L’inflation a, historiquement, été fréquemment une manière pour les Etats de réduire le poids effectif de leur endettement. Aujourd’hui, toutefois, une telle résurgence est perçue comme hautement
improbable par les marchés. Cela ressort très clairement de la très grande faiblesse des taux d’intérêt à long et très long terme.

L’histoire a aussi souvent connu la troisième piste, celle de l’annulation de la dette publique. Ici, il serait question d’annuler des dettes détenues par les banques centrales à concurrence du coût de la crise
de la Covid-19. Cette solution a des avantages, mis en avant entre autres par le Prof. Paul De Grauwe, mais reste largement un tabou mental dans l’Union européenne d’aujourd’hui, ce qui la rend peu probable.

Au total, le scénario le plus vraisemblable est la quatrième piste, dite du financement monétaire, à savoir un financement des pouvoirs publics par la banque centrale, et cela de telle sorte qu’il ne coûte rien ou quasi-rien en termes nets aux pouvoirs publics.
Ce qui est attendu est donc un taux d’endettement public élevé mais des charges d’intérêt effectives légères ! Dans ce cas, nous nous accommoderons d’une dette publique à la fois
élevée et sans volonté de la faire rapidement baisser. Cela induit que cet endettement n’imposera pas un tour de vis fiscal venant durement frapper les entreprises et leurs actionnaires. Cet apaisement est renforcé
par l’attitude « constructive », voire « complaisante » adoptées par les autorités à l’encontre du monde de l’entreprise privée depuis l’éclatement
de la crise. En témoignent les aides sous forme de chômage temporaire, les injections de capitaux – à des conditions sympathiques – dans de grandes entreprises aériennes ou automobiles, le relâchement des
exigences de fonds propres des établissements de crédit, les subventions de la BCE aux banques ou l’assouplissement des règles en matière d’aide d’Etat et de concurrence au sens large. »
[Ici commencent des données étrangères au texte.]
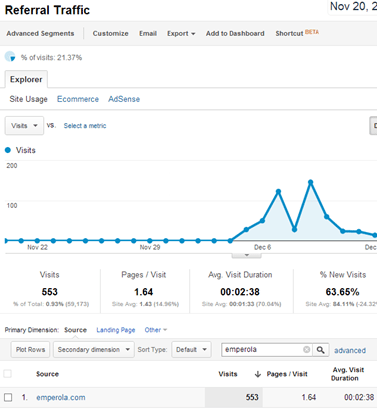Select Landing Page primary dimension
Image resolution: width=377 pixels, height=412 pixels.
pos(116,330)
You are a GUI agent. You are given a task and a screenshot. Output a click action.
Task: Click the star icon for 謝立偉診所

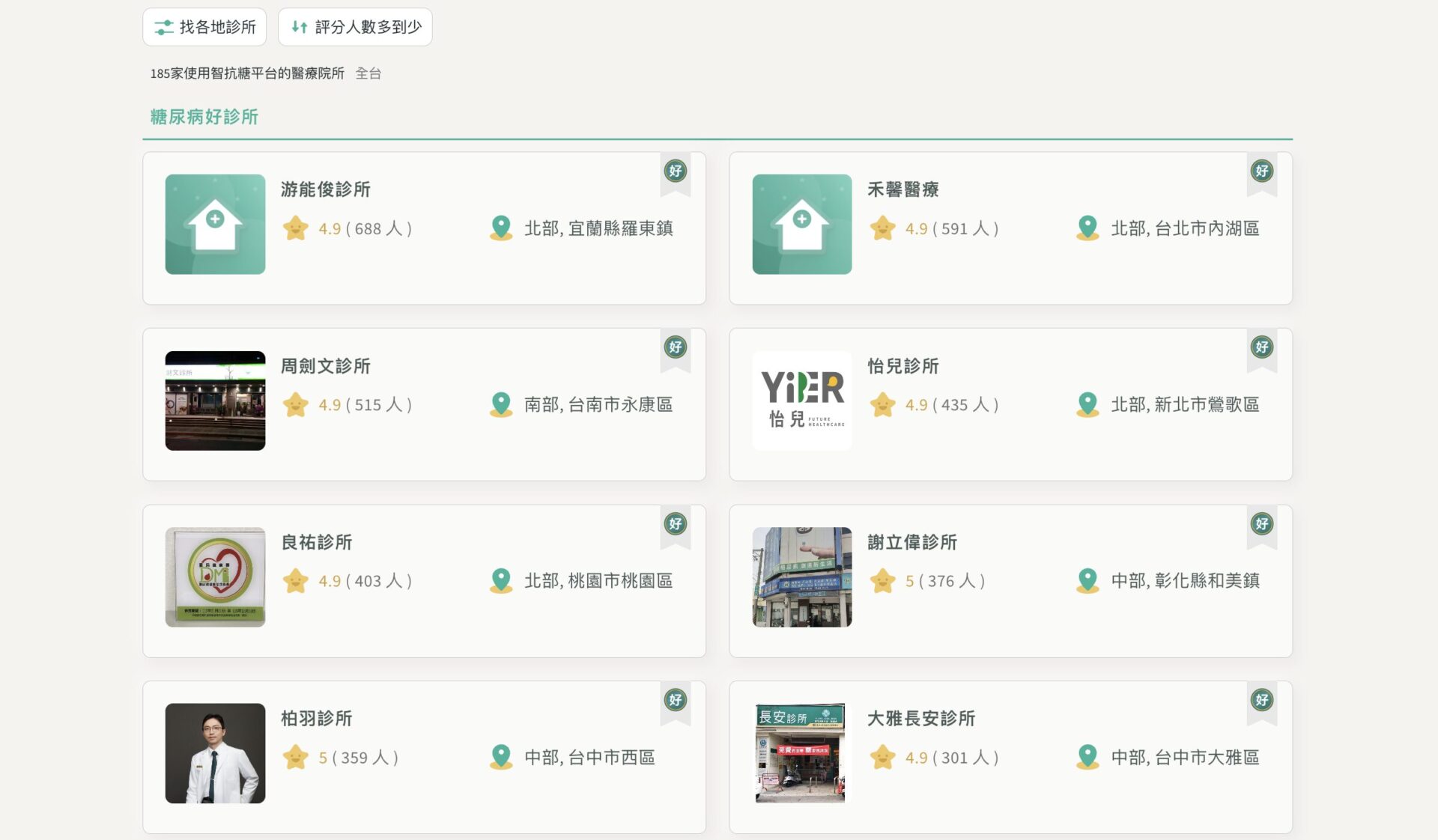pos(883,581)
La bourse ne serait donc pas irrationnelle et y investir ne serait donc pas insensé ?

EdC : « La bourse est sujette à excès, tant à la hausse qu’à la baisse. Ici, face à la Covid-19, elle a violemment baissé, mais cela se comprend, tant l’incertitude sanitaire et économique
était grande, avant de se reprendre. Sur la base des informations disponibles et des risques identifiables, qu’il s’agisse de bénéfices, de taux d’intérêt ou de fiscalité, les bourses ne semblent
pas outrageusement chères. Les perspectives bénéficiaires de moyen terme ne sont pas minées par la Covid-19, les pouvoirs publics offrent un filet de sécurité à l’économie et aux actionnaires et les banques centrales font, avec leur taux d’intérêt « raplapla », que la prime de risque offerte par les bourses resteattractive.
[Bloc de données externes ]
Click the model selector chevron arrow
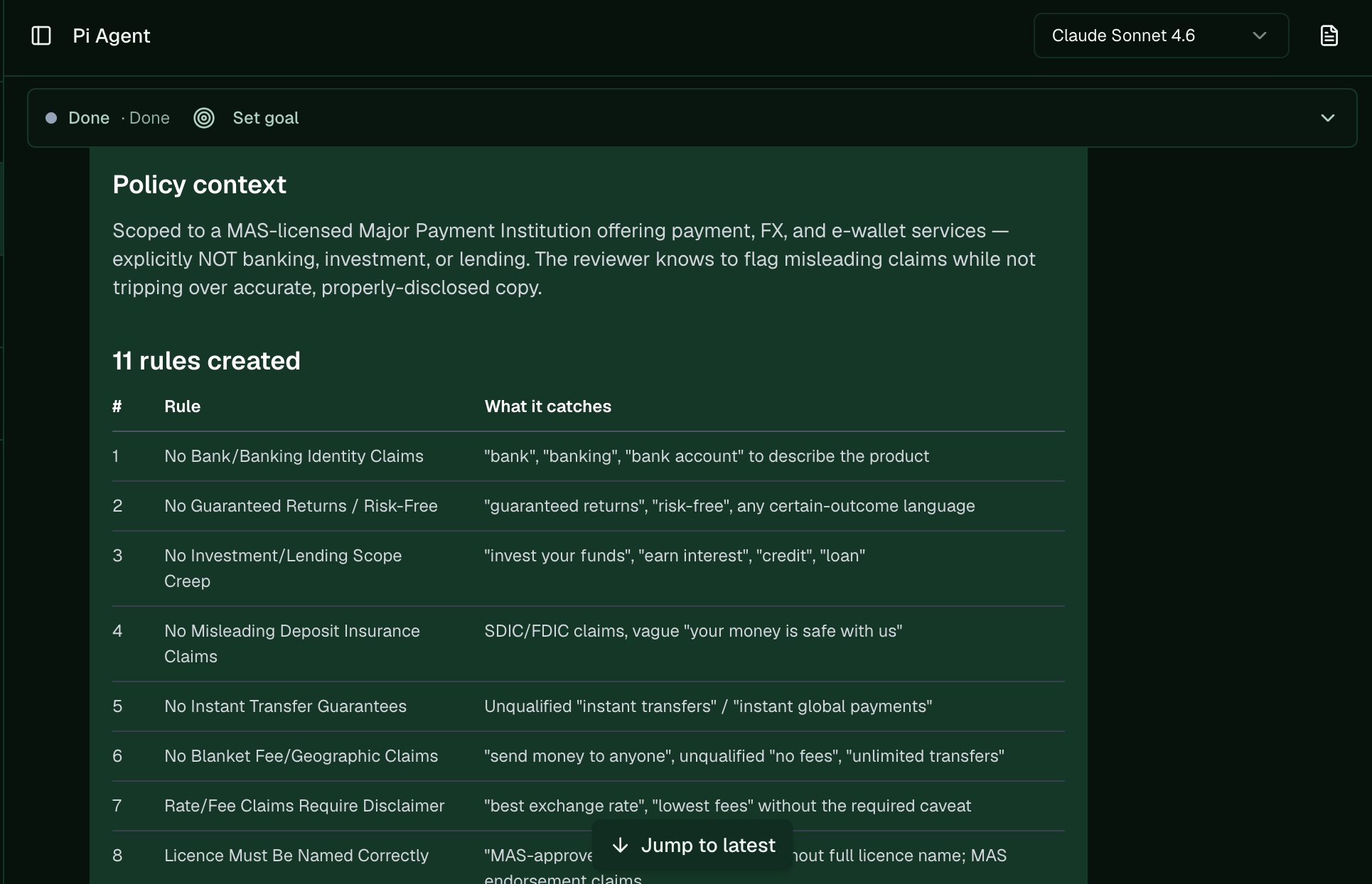This screenshot has height=884, width=1372. click(x=1259, y=36)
En même temps, dans un portefeuille donné, normalement constitué, en proportions variables, d’actions et d’obligations, il faut voir que la poche obligations sert usuellement d’amortisseur en cas de mauvaise nouvelle.
En effet, à l’annonce de celle-ci, la valeur des actions diminue mais, grâce à la baisse concomitante des taux d’intérêt, celle des obligations augmente. Or, avec des taux au plancher, on ne peut plus compter
sur cette baisse des taux et donc sur un effet amortisseur de obligations. Et sans amortisseur, il faut rouler de manière plus prudente ! Le portefeuille se doit donc d’être un peu moins investi en actions que s’il y
avait de l’espace pour une baisse des taux d’intérêt. Si on ajoute les incertitudes actuelles, liées à la Covid-19 (seconde vague, vaccin, …) ou non (élections américaines, tensions géopolitiques,
…) et certaines valorisations laissant peu de place à la déception, notamment dans le secteur technologique, une certaine sous-pondération en actions semble indiquée. C’est la stratégie actuellement
suivie au sein du fonds patrimonial d’Orcadia AM. »
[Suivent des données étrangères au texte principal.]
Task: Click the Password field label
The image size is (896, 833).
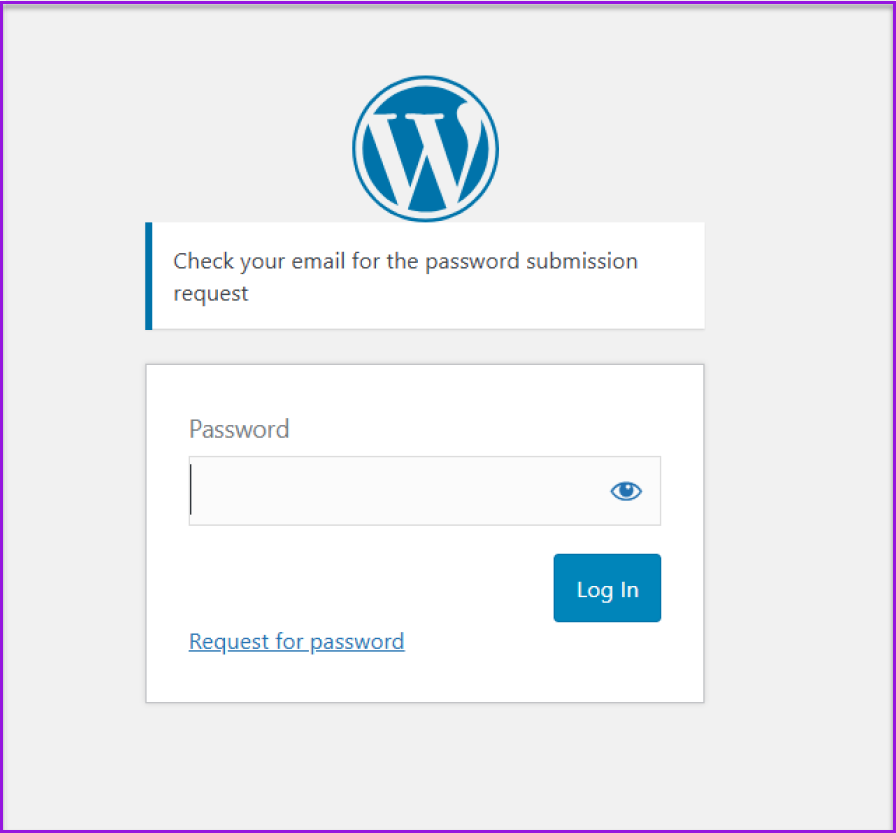Action: click(x=239, y=429)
*Etienne de Callataÿ est économiste, chargé de cours à l’Université de Louvain (UCL) et de Namur et cofondateur d’Orcadia AM. Orcadia AM est une société
de gestion fondée en 2016 par un quatuor d’ex-dirigeants d’un leader belge en private banking. Elle défend une éthique professionnelle et sociétale ambitieuse et promeut activement l’investissement responsable,
et cela au service à la fois du bien commun et de l’investisseur.